I sit by the window on a Saturday morning with nothing but a cup of tea in my hand. I was too late to watch the sunrise, so instead I watch the way the flowers blow in the wind painting streaks in the canvas of the sky. The incessant scratching of a coin against a lottery ticket burrows into my mind. My inner voice shouts over it, just to remain in control filling up my head, pushing out my thoughts and threatening to explode but perhaps it is too late. The scratching already comes from within. It reminds me of the time I scratched my arms raw after my mother told me no boys would like me if I kept hurting myself. Just like the time my mother told me that I could never make it as a poet.

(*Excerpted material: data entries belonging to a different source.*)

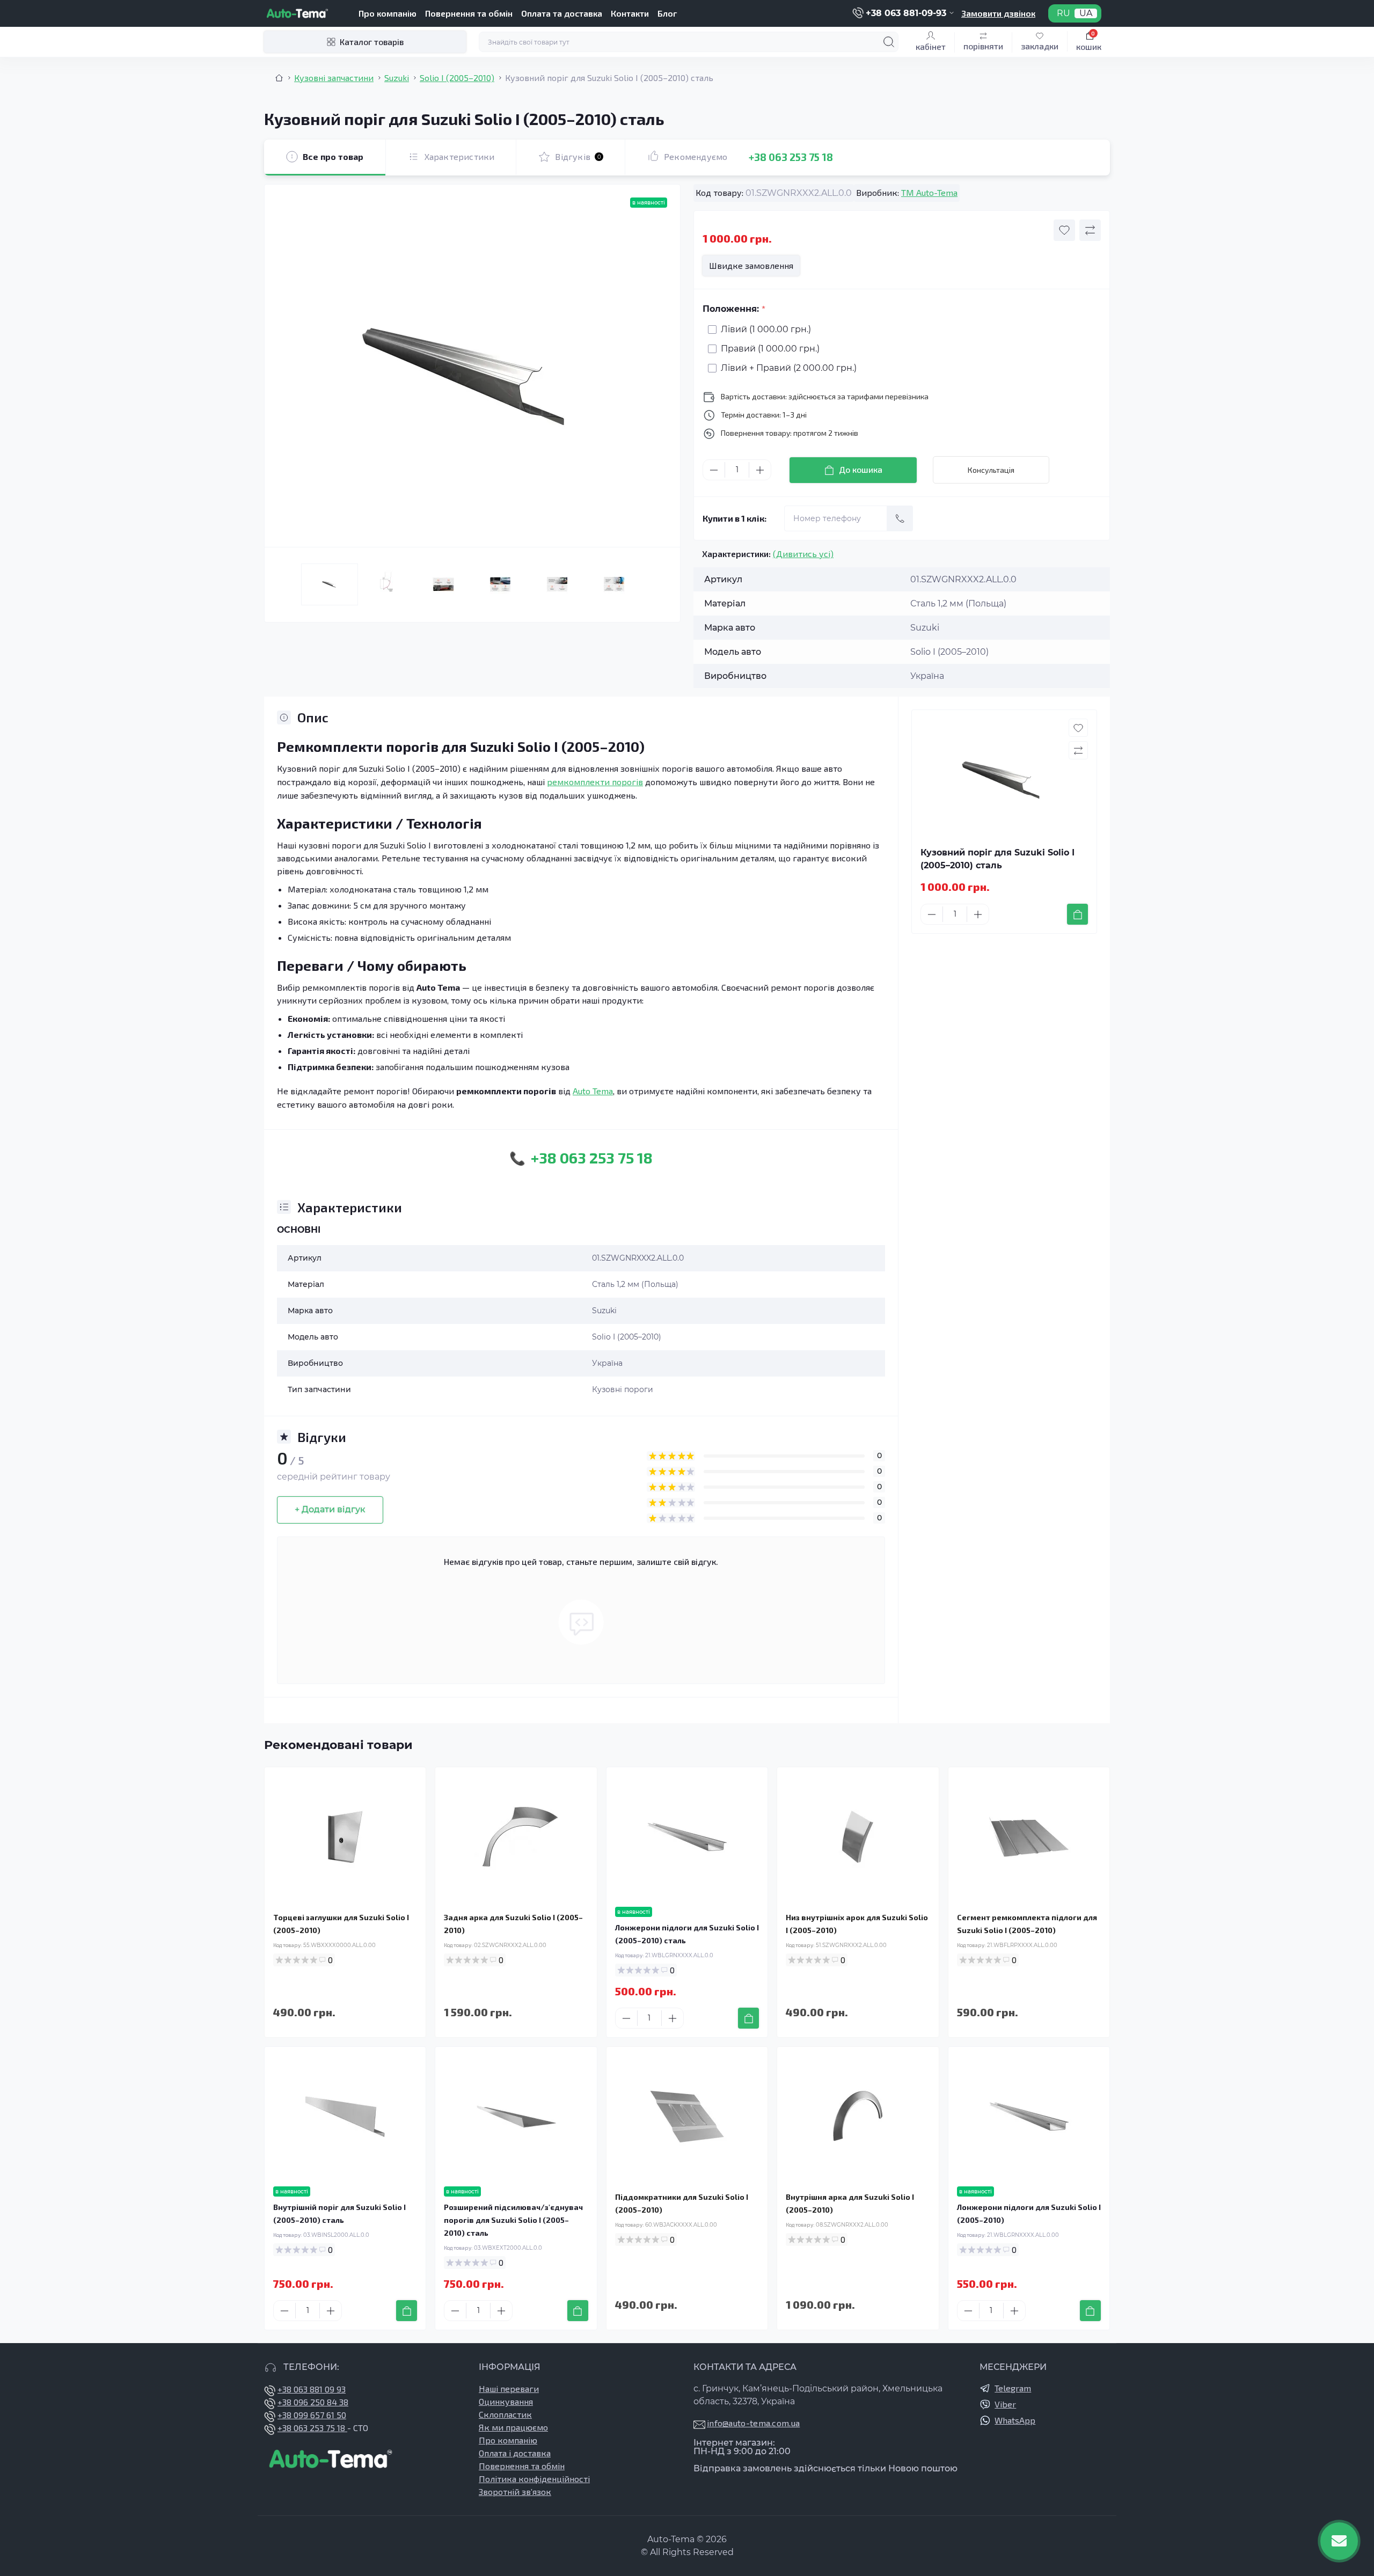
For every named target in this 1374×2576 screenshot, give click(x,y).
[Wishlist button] (1064, 230)
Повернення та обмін (469, 13)
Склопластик (505, 2414)
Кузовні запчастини (334, 77)
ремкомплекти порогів (595, 782)
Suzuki (396, 77)
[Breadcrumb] (279, 78)
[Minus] (714, 470)
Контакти (630, 13)
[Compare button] (1090, 230)
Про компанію (387, 13)
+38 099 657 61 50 (311, 2415)
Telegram (1013, 2388)
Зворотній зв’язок (515, 2491)
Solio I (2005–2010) (457, 77)
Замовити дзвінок (998, 13)
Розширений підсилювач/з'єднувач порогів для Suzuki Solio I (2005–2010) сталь (513, 2219)
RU (1063, 13)
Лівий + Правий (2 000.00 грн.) (789, 368)
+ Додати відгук (330, 1509)
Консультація (991, 469)
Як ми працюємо (513, 2427)
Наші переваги (509, 2388)
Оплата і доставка (515, 2453)
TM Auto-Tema (929, 192)
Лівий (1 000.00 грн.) (766, 329)
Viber (1005, 2404)
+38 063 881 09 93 (311, 2389)
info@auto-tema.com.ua (753, 2423)
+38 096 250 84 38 (312, 2402)
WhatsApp (1015, 2420)
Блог (667, 13)
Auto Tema (593, 1091)
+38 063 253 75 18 (791, 157)
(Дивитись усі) (803, 553)
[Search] (888, 42)
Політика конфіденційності (534, 2478)
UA (1085, 13)
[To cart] (1077, 914)
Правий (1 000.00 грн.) (770, 348)
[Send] (900, 518)
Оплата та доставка (561, 13)
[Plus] (760, 470)
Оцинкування (506, 2401)
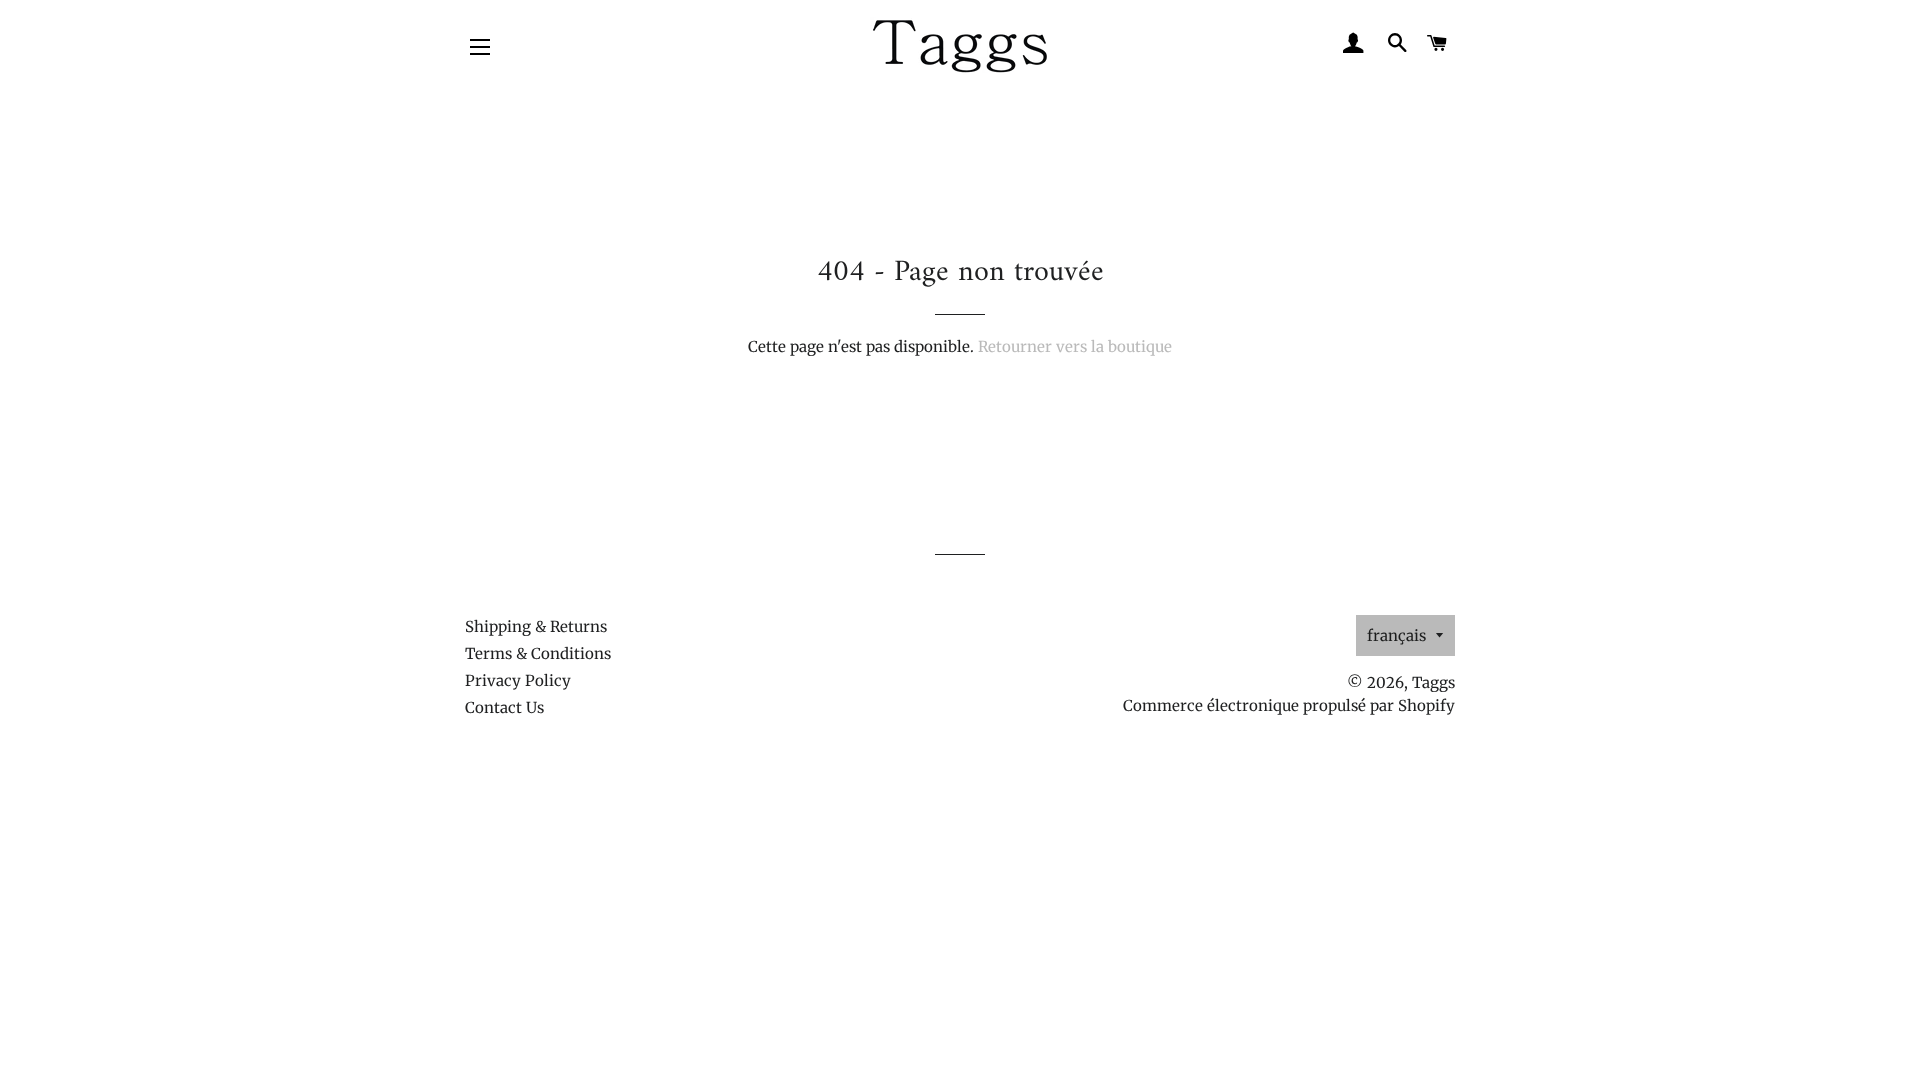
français (1396, 635)
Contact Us (504, 707)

I redirect my attention to the window trying to focus on what I want to see (is that what they tell you to do in therapy?) Unfortunately, I had already wrung every drop of poetry Out of this humble garden. Back in the kitchen, my mother stands up, and I notice the scratching has stopped. Instead, the sharp and familiar sound of ripping paper fills the air. I am reminded of all the poems I had ripped to shreds to start anew as she curses and throws the ticket in the trash, dramatically slamming the door. A selfish part of me is happy that she didn’t win. Because I know that if she did, she wouldn’t hesitate to do the same to our lives.
Relocating us to a place where flowers and fountains are found in rows like fresh cuts on an arm and not in haphazard paint splatters like stars in the sky, or freckles on a face. A grand white mansion, elegant as a mausoleum, where the sound of scratching and early morning yelling and late night sobbing would echo through the empty rooms bouncing from wall to wall until the house threatens to fall apart. Or else, we would be on a plane, to some far off destination, Sitting all in one row and shielding our phones from each other, thinking how much better it would be to sit amongst strangers.